Gensim will use this dictionary to create a bag-of-words corpus where the words in the documents are replaced with its respective id provided by this dictionary.

In [None]:
mycorpus = [dictionary.doc2bow(doc, allow_update=True) for doc in comments_tokens]

In [None]:
pprint(mycorpus[:4])

[[(0, 1), (1, 1), (2, 1), (3, 1)],
 [(4, 1), (5, 1), (6, 1), (7, 1)],
 [(1, 1), (8, 1), (9, 1), (10, 1), (11, 1), (12, 1), (13, 1), (14, 1)],
 [(9, 1),
  (15, 1),
  (16, 1),
  (17, 1),
  (18, 1),
  (19, 1),
  (20, 1),
  (21, 1),
  (22, 2),
  (23, 1),
  (24, 1),
  (25, 1),
  (26, 1),
  (27, 1)]]


The above id and word count is not too intuitive to understand the word count.
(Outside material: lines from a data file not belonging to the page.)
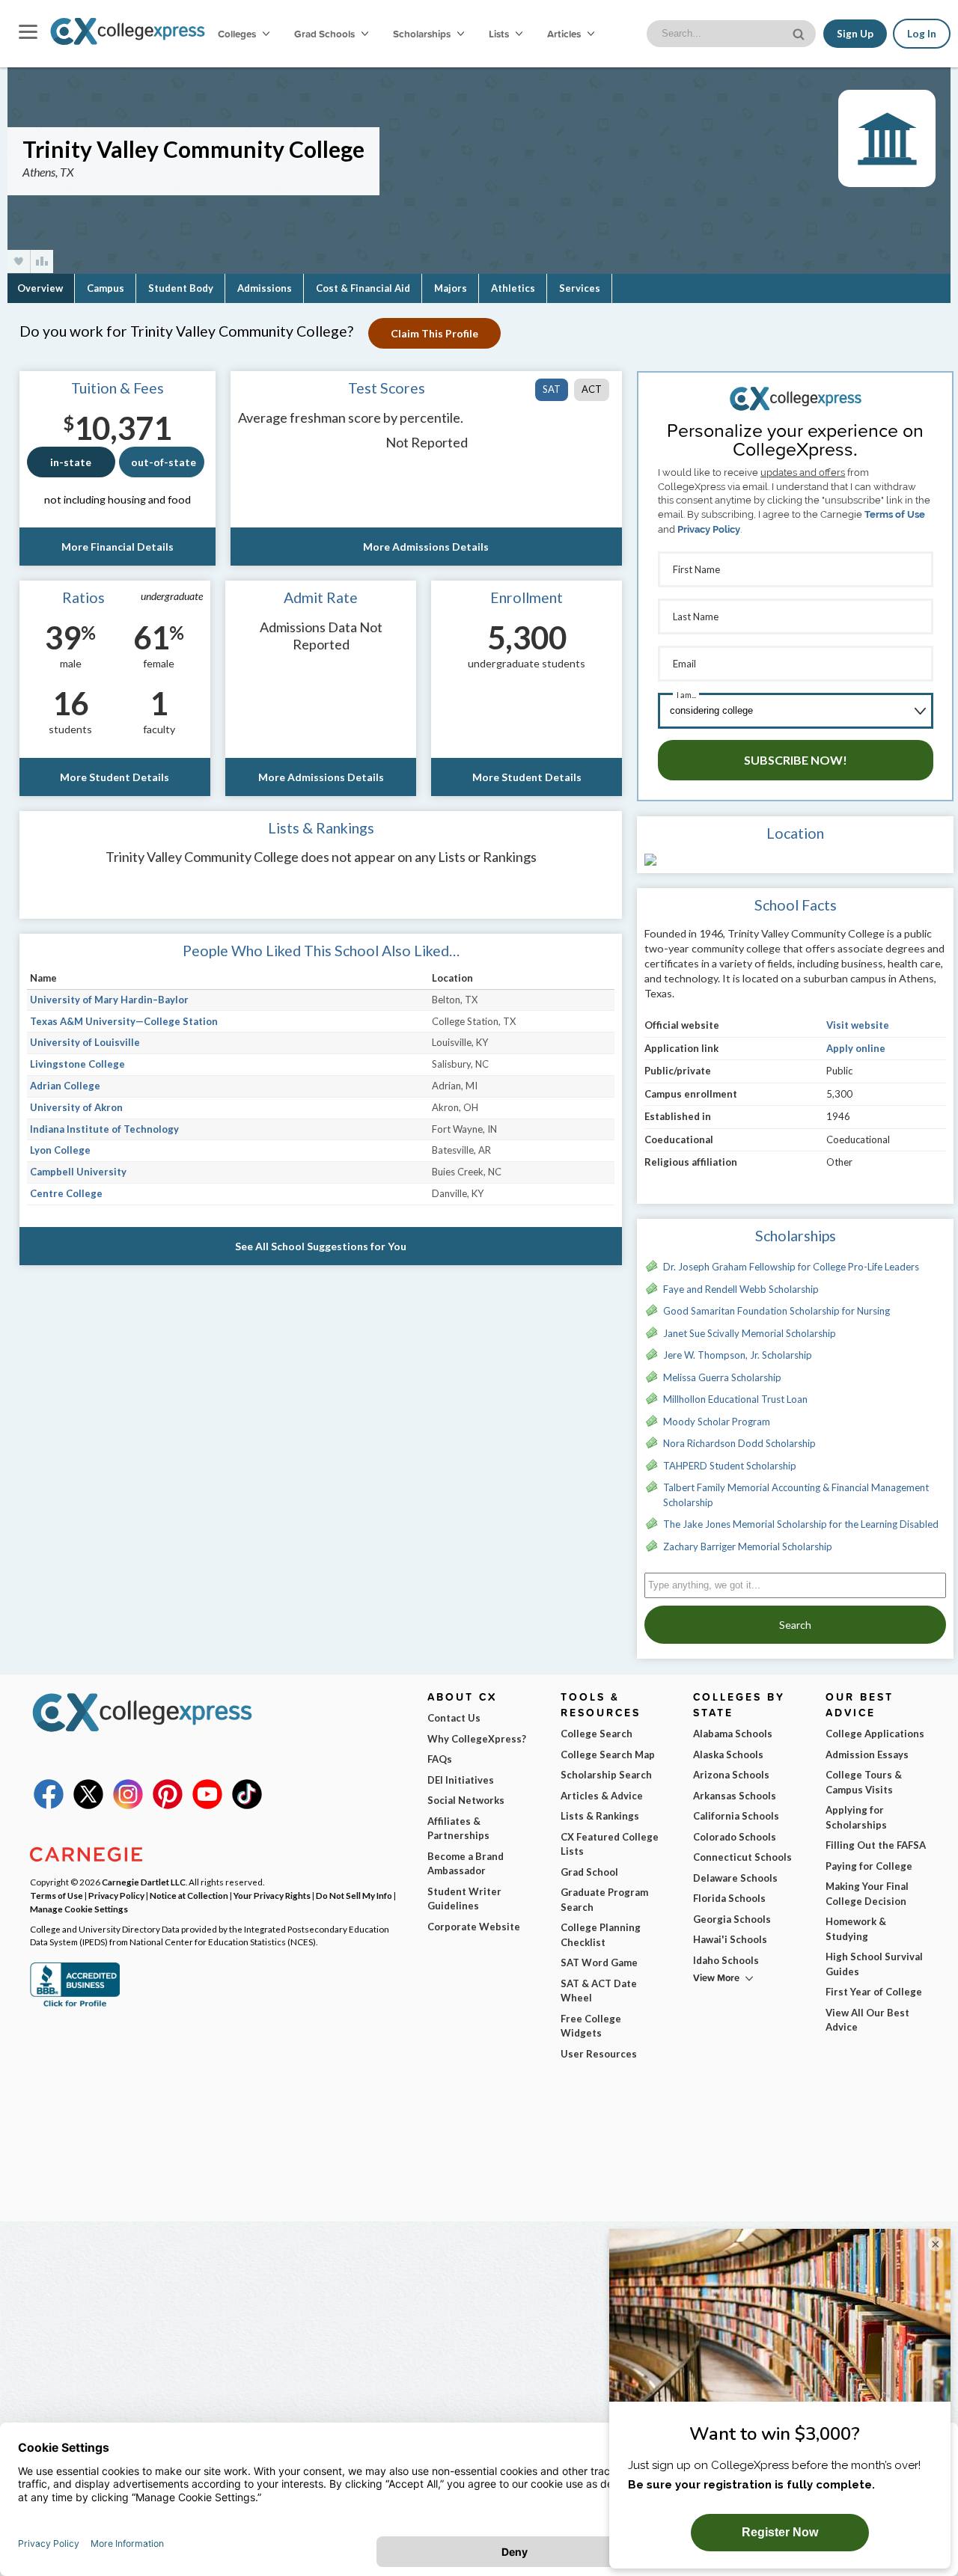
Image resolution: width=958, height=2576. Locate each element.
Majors (450, 288)
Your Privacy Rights (272, 1895)
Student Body (180, 288)
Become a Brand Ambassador (465, 1863)
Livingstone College (77, 1064)
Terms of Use (894, 514)
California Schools (736, 1816)
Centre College (66, 1193)
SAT (552, 389)
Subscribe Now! (795, 760)
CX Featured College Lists (610, 1844)
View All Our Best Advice (867, 2020)
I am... (686, 695)
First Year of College (874, 1992)
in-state (70, 462)
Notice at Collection (189, 1895)
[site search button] (800, 32)
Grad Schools (325, 33)
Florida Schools (729, 1898)
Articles (565, 33)
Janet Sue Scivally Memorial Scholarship (749, 1333)
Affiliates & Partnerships (458, 1828)
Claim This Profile (434, 333)
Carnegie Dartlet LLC (144, 1881)
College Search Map (608, 1754)
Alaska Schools (728, 1754)
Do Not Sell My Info (354, 1895)
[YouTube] (207, 1805)
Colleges (237, 33)
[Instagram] (128, 1805)
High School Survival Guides (874, 1964)
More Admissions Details (426, 546)
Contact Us (453, 1718)
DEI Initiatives (460, 1780)
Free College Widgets (591, 2026)
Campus (105, 288)
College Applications (875, 1734)
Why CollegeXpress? (476, 1739)
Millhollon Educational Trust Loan (735, 1399)
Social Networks (465, 1800)
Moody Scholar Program (716, 1422)
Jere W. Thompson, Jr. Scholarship (737, 1355)
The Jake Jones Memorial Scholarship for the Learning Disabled (801, 1524)
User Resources (599, 2054)
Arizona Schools (731, 1775)
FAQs (439, 1759)
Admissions (264, 288)
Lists (500, 33)
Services (579, 288)
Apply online (855, 1048)
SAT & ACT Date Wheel (599, 1990)
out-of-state (163, 462)
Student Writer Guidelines (464, 1898)
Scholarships (423, 33)
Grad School (589, 1872)
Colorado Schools (734, 1837)
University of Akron (76, 1107)
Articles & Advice (602, 1796)
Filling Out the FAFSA (876, 1845)
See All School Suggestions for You (320, 1246)
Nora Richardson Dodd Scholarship (739, 1443)
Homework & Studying (856, 1928)
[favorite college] (18, 261)
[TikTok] (247, 1805)
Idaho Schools (726, 1960)
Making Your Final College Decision (867, 1893)
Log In (921, 34)
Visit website (857, 1025)
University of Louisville (85, 1042)
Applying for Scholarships (856, 1817)
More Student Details (114, 777)
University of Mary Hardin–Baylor (109, 1000)
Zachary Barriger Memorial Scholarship (747, 1546)
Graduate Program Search (604, 1899)
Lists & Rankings (600, 1816)
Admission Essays (867, 1754)
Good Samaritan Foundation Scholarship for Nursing (776, 1311)
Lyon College (60, 1150)
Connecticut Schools (742, 1857)
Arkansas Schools (734, 1796)
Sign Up (855, 34)
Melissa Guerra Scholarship (722, 1377)
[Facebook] (48, 1805)
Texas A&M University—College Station (124, 1021)
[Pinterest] (167, 1805)
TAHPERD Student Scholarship (729, 1466)
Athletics (513, 288)
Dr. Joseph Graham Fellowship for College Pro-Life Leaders (791, 1267)
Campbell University (78, 1172)
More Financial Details (117, 546)
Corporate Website (473, 1927)
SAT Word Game (599, 1962)
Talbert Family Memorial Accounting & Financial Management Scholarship (796, 1494)
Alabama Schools (732, 1734)
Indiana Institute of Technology (104, 1129)
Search (795, 1624)
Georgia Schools (732, 1919)
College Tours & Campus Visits (864, 1782)
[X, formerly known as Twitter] (88, 1805)
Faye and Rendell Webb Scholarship (741, 1289)
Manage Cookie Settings (79, 1908)
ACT (592, 389)
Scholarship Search (606, 1775)
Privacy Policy (708, 529)
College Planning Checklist (601, 1934)
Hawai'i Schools (730, 1939)
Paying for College (869, 1866)
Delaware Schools (735, 1878)
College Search (596, 1734)
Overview (40, 288)
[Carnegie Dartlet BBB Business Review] (75, 2005)
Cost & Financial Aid (363, 288)
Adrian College (65, 1086)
We can replace the ids with actual words to get a better understanding.

In [None]:
word_counts = [[(dictionary[id], count) for id, count in line] for line in mycorpus]

In [None]:
pprint(word_counts[:5])

[[('bunch', 1), ('guy', 1), ('haha', 1), ('loser', 1)],
 [('comment', 1), ('sh', 1), ('tti', 1), ('ur', 1)],
 [('guy', 1),
  ('arm', 1),
  ('call', 1),
  ('make', 1),
  ('protest', 1),
  ('ridicul', 1),
  ('terrorist', 1),
  ('violenc', 1)],
 [('call', 1),
  ('act', 1),
  ('bash', 1),
  ('christian', 1),
  ('entir', 1),
  ('get', 1),
  ('idiot', 1),
  ('muslim', 1),
  ('okay', 2),
  ('pillori', 1),
  ('religion', 1),
  ('sect', 1),
  ('smear', 1),
  ('yet', 1)],
 [('bitch', 1),
  ('book', 1),
  ('nut', 1),
  ('read', 1),
  ('woman', 1),
  ('would', 1)]]


We can see from above the word count for each word in the comments. 

### LDA Model

Using LDAMulticore to predict the models. The above dictionary and corpus object will now be used by LDA model. The model below predicts 10 topics.
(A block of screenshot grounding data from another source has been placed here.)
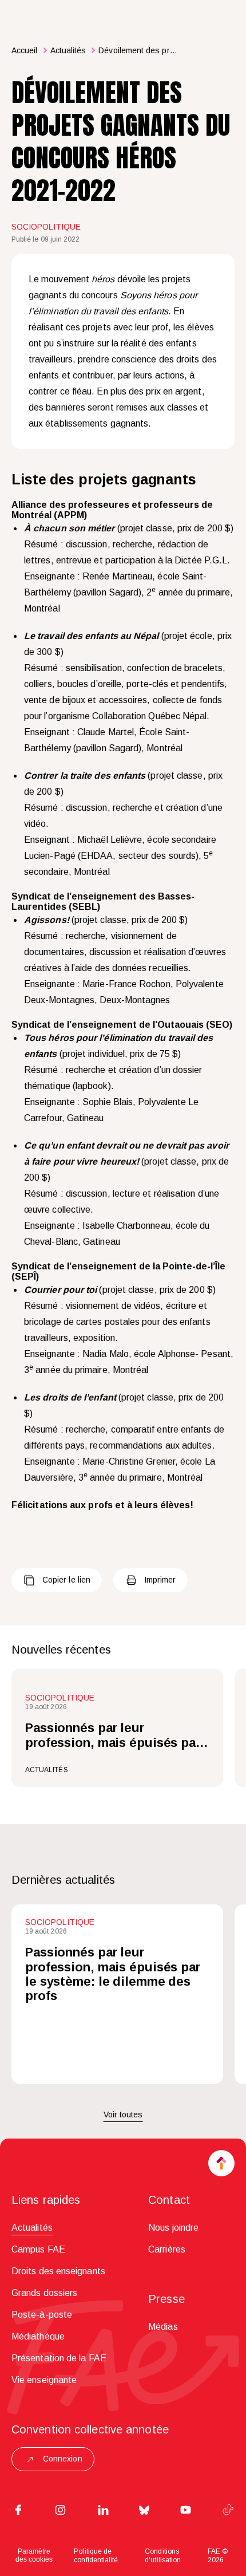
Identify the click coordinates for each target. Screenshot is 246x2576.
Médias (162, 2327)
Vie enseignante (44, 2380)
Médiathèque (38, 2336)
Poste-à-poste (41, 2314)
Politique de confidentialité (96, 2555)
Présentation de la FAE (58, 2358)
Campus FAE (38, 2249)
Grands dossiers (44, 2293)
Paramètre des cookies (34, 2555)
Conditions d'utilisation (163, 2555)
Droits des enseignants (58, 2271)
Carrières (166, 2249)
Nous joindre (173, 2227)
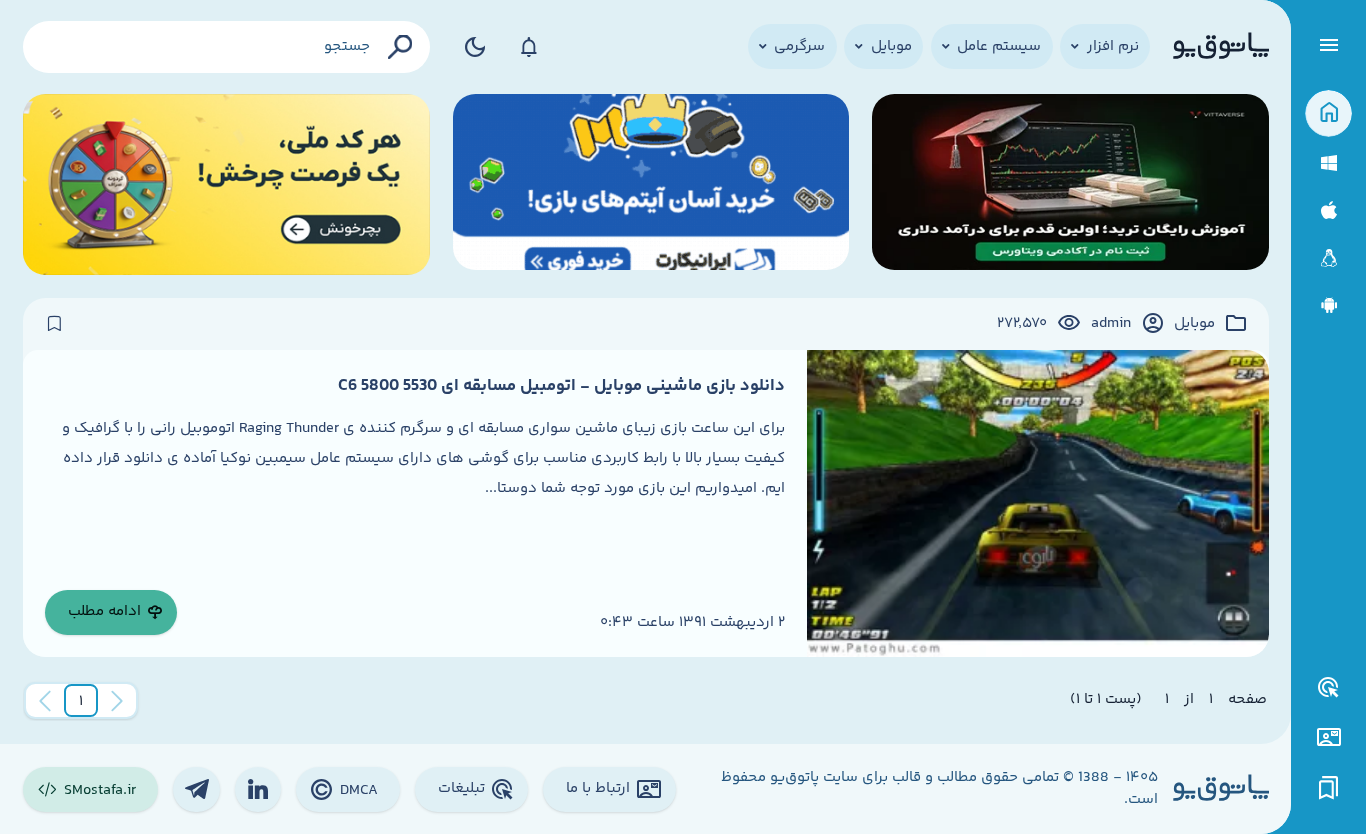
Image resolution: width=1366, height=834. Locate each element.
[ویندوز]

The number of topics and passes have been selected after few iterations.

In [None]:
lda_model = LdaMulticore(corpus = mycorpus,
                         id2word = dictionary,
                         random_state = 42,
                         num_topics = 10,
                         passes = 10)

In [None]:
lda_model.print_topics()

[(0,
  '0.012*"peopl" + 0.012*"tax" + 0.011*"money" + 0.010*"get" + 0.010*"stupid" + 0.009*"pay" + 0.007*"state" + 0.007*"work" + 0.007*"need" + 0.007*"go"'),
 (1,
  '0.030*"loser" + 0.019*"troll" + 0.016*"trash" + 0.012*"garbag" + 0.011*"like" + 0.008*"anoth" + 0.008*"piec" + 0.008*"brain" + 0.008*"get" + 0.007*"pathet"'),
 (2,
  '0.018*"god" + 0.013*"gun" + 0.013*"church" + 0.009*"cathol" + 0.009*"use" + 0.009*"homosexu" + 0.009*"denver" + 0.008*"war" + 0.007*"jesu" + 0.007*"weapon"'),
 (3,
  '0.020*"liar" + 0.018*"lie" + 0.018*"liber" + 0.016*"clown" + 0.014*"nfl" + 0.009*"idiot" + 0.009*"hypocrit" + 0.008*"putin" + 0.008*"justin" + 0.007*"trudeau"'),
 (4,
  '0.031*"women" + 0.021*"sexual" + 0.018*"sex" + 0.016*"men" + 0.013*"woman" + 0.012*"rape" + 0.011*"abus" + 0.009*"child" + 0.008*"man" + 0.008*"mental"'),
 (5,
  '0.045*"white" + 0.030*"black" + 0.027*"racist" + 0.023*"peopl" + 0.013*"muslim" + 0.012*"hate" + 0.011*"right" + 0.011*"kill" + 0.009*"countri" + 0.009*"american"'),


Above are the top 10 topics for the toxic comments. But this is too hard to interpret. Let us format these comments in a dataframe. 

### Topics

In [None]:
lda_topics = lda_model.print_topics()

In [None]:
def format_topics(topics_list):
  '''
  Fetching the topics from the string,
  Creating a dataframe for better understanding.
  '''
  topics_words = []

  for topic in topics_list:

    # Split the topic string through +
    word_prob = topic[1].split('+')

    # Extract only topic words
    word = re.findall(r'[a-zA-Z]+', str(word_prob))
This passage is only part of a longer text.